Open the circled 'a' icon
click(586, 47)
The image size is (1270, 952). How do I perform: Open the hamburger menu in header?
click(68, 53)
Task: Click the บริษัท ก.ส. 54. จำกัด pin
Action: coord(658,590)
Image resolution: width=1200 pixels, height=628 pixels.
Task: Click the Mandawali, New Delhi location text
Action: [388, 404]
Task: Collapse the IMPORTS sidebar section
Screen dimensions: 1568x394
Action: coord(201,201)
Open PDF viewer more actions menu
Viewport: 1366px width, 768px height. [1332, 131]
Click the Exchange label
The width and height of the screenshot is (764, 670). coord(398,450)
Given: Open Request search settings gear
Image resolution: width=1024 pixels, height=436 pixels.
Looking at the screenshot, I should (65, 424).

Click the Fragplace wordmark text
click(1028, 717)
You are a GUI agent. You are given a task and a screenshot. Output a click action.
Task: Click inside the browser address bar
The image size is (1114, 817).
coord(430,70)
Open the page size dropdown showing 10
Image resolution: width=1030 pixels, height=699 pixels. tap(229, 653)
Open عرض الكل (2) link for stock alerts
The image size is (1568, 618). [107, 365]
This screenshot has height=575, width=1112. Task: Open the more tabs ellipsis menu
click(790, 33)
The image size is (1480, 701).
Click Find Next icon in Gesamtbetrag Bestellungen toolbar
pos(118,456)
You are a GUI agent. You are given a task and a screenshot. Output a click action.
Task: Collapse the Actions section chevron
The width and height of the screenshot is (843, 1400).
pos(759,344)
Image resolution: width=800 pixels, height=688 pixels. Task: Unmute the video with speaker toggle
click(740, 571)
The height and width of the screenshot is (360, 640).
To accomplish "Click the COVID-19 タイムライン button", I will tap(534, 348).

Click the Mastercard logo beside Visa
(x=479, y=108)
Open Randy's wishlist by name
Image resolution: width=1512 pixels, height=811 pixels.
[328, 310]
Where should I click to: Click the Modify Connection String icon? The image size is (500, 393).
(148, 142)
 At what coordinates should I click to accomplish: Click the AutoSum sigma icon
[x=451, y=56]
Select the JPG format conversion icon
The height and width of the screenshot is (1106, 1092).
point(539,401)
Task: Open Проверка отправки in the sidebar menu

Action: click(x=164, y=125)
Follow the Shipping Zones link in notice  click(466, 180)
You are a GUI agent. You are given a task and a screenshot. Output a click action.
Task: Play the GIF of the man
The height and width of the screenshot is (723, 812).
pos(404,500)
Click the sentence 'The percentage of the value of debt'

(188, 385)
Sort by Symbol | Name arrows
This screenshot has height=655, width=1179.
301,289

-*-

*TASK PROMPT*: With the first line being the one containing "This screenshot has height=575, width=1112." and the last line the one containing "Sort by Symbol | Name arrows", transcribe exactly the lines above that fall in that range.

*ANSWER TO THIS EXERCISE*:
This screenshot has height=575, width=1112. Task: Open the more tabs ellipsis menu
click(790, 33)
The image size is (1480, 701).
Click Find Next icon in Gesamtbetrag Bestellungen toolbar
pos(118,456)
You are a GUI agent. You are given a task and a screenshot. Output a click action.
Task: Collapse the Actions section chevron
The width and height of the screenshot is (843, 1400).
pos(759,344)
Image resolution: width=800 pixels, height=688 pixels. Task: Unmute the video with speaker toggle
click(740, 571)
The height and width of the screenshot is (360, 640).
To accomplish "Click the COVID-19 タイムライン button", I will tap(534, 348).

Click the Mastercard logo beside Visa
(x=479, y=108)
Open Randy's wishlist by name
Image resolution: width=1512 pixels, height=811 pixels.
[328, 310]
Where should I click to: Click the Modify Connection String icon? The image size is (500, 393).
(148, 142)
 At what coordinates should I click to accomplish: Click the AutoSum sigma icon
[x=451, y=56]
Select the JPG format conversion icon
The height and width of the screenshot is (1106, 1092).
point(539,401)
Task: Open Проверка отправки in the sidebar menu

Action: click(x=164, y=125)
Follow the Shipping Zones link in notice  click(466, 180)
You are a GUI agent. You are given a task and a screenshot. Output a click action.
Task: Play the GIF of the man
The height and width of the screenshot is (723, 812).
pos(404,500)
Click the sentence 'The percentage of the value of debt'

(188, 385)
Sort by Symbol | Name arrows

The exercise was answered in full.